## DESCRIPTION OF THE TASK
Ignoring pictures, transcribe exactly the lines between the one containing "Task: Select the Noise Image node title bar" and the end of the material, both included.

## AVAILABLE DATA
* * * *

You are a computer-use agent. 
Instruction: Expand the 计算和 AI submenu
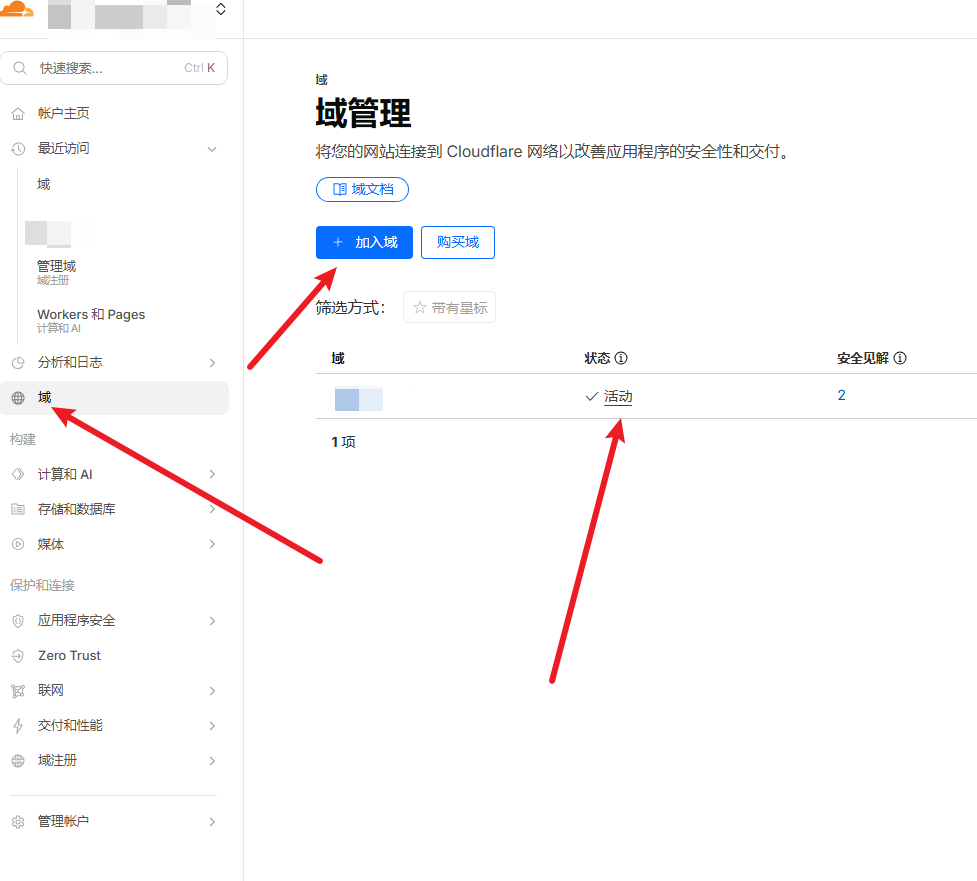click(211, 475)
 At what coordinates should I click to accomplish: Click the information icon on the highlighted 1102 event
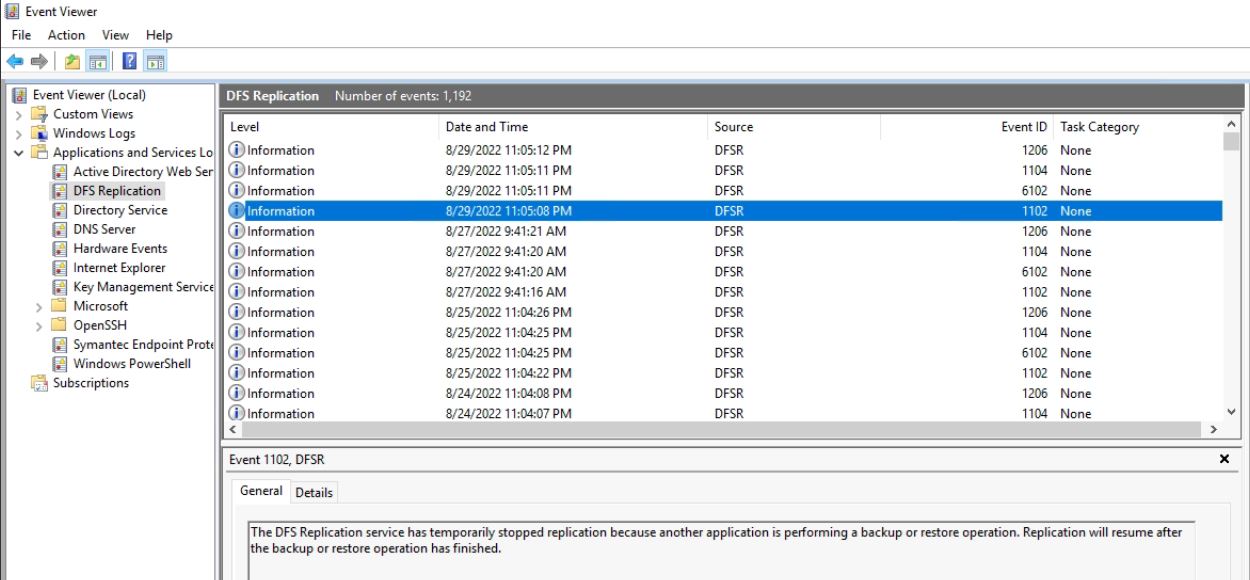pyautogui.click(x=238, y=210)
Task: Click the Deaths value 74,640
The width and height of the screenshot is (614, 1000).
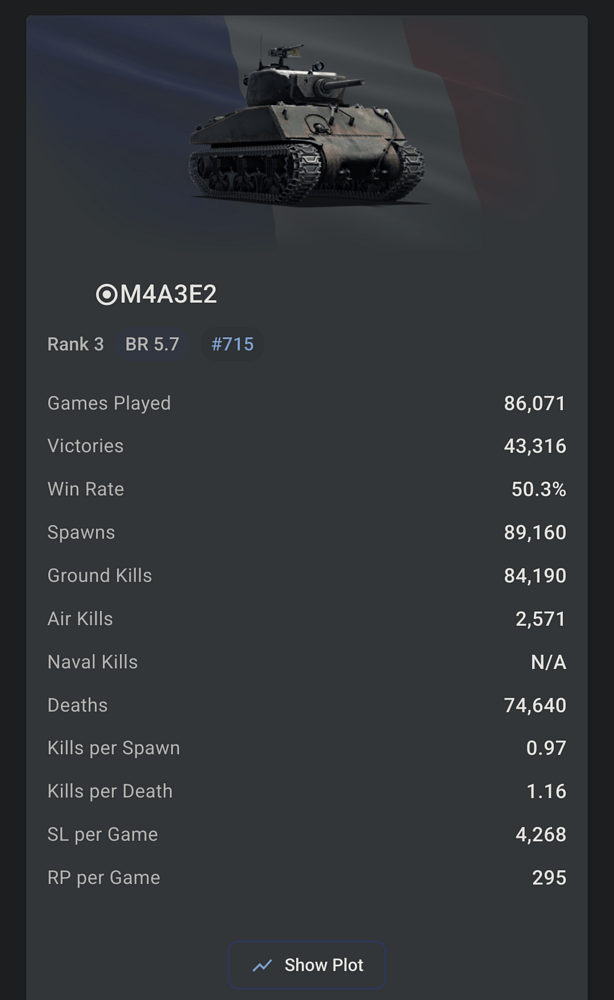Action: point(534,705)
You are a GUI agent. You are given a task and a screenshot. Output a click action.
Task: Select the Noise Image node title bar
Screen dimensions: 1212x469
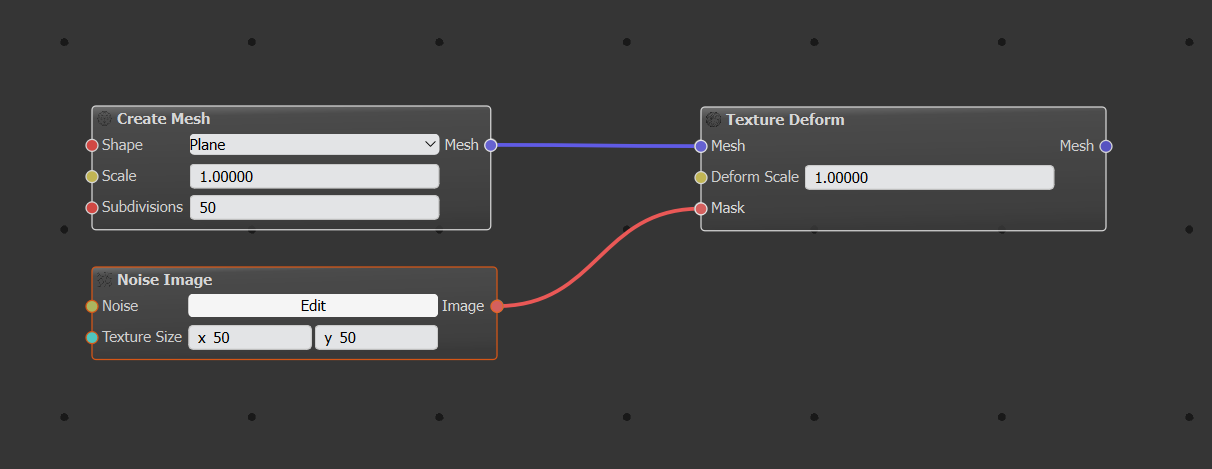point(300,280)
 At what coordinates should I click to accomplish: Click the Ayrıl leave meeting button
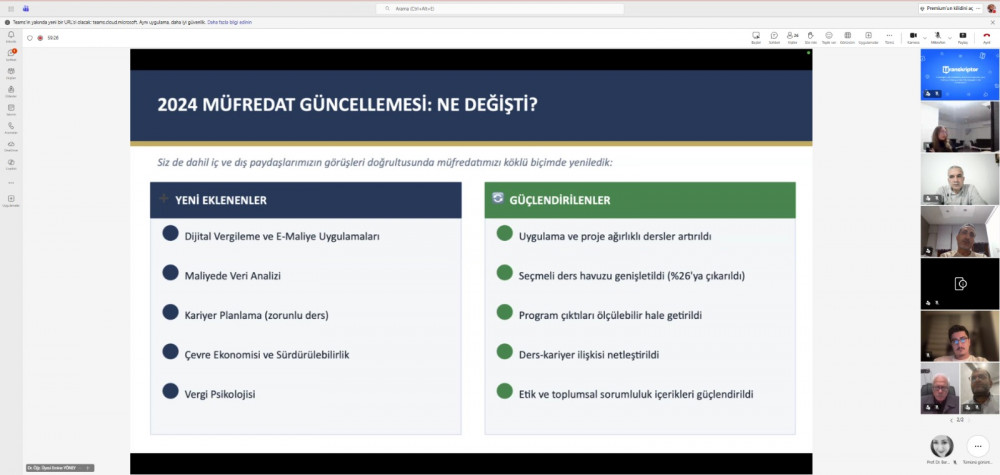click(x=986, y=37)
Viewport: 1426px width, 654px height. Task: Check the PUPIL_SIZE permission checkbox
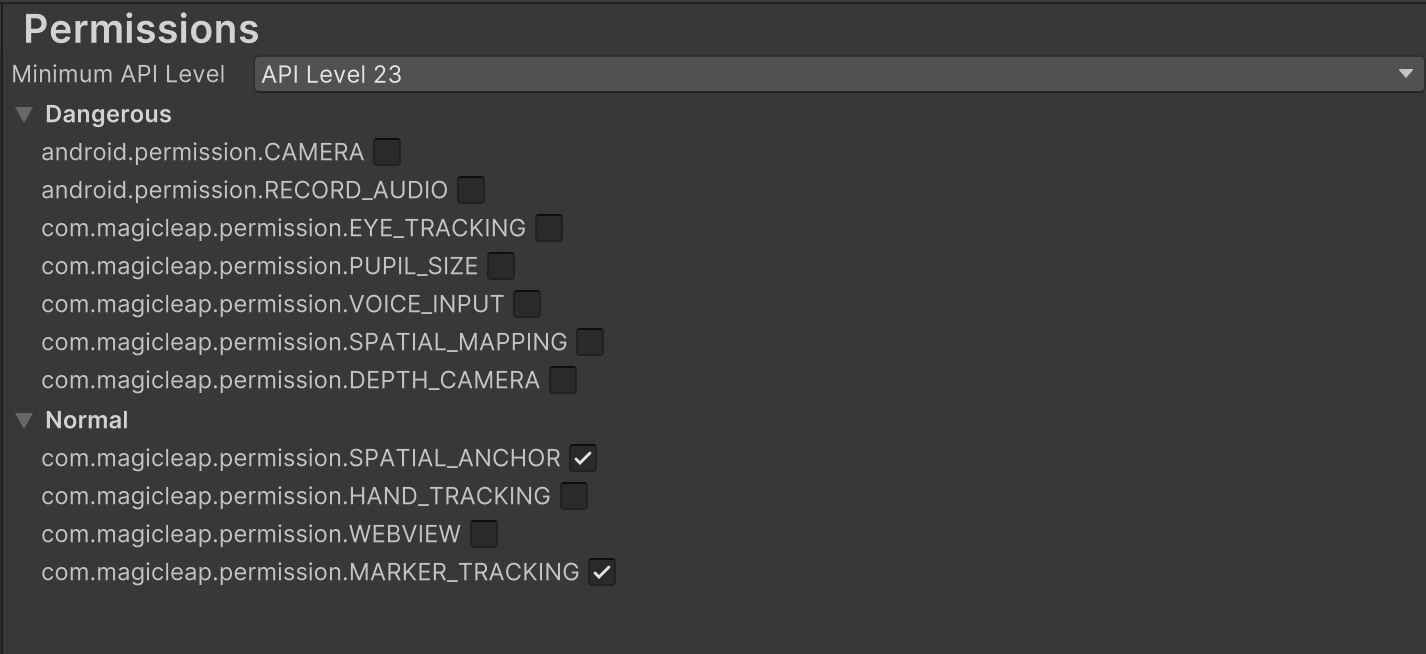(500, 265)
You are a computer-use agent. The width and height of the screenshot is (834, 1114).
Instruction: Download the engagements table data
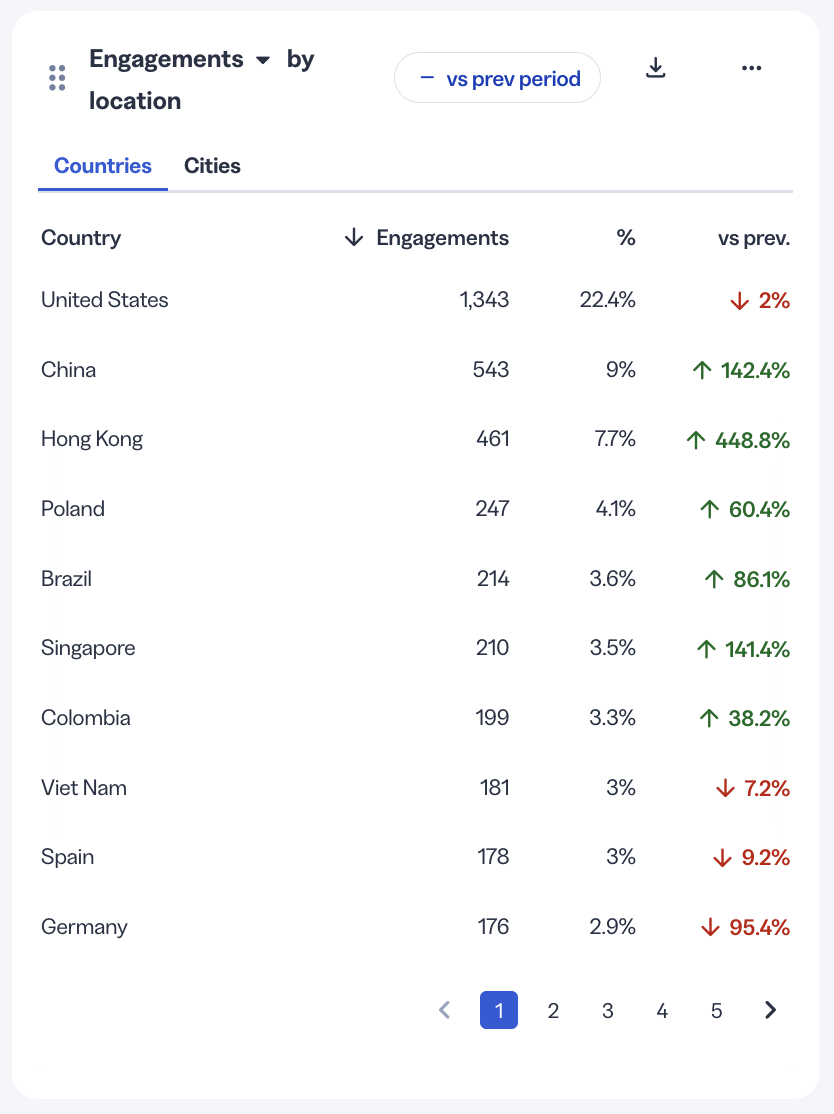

* * * *

## SOLUTION FOR THIS EXERCISE
Task: Select the Noise Image node title bar
Screen dimensions: 1212x469
point(300,280)
 At what coordinates should I click to accomplish: Click the Ayrıl leave meeting button
click(x=986, y=37)
Viewport: 1426px width, 654px height. Task: Check the PUPIL_SIZE permission checkbox
(500, 265)
You are a computer-use agent. The width and height of the screenshot is (834, 1114).
Instruction: Download the engagements table data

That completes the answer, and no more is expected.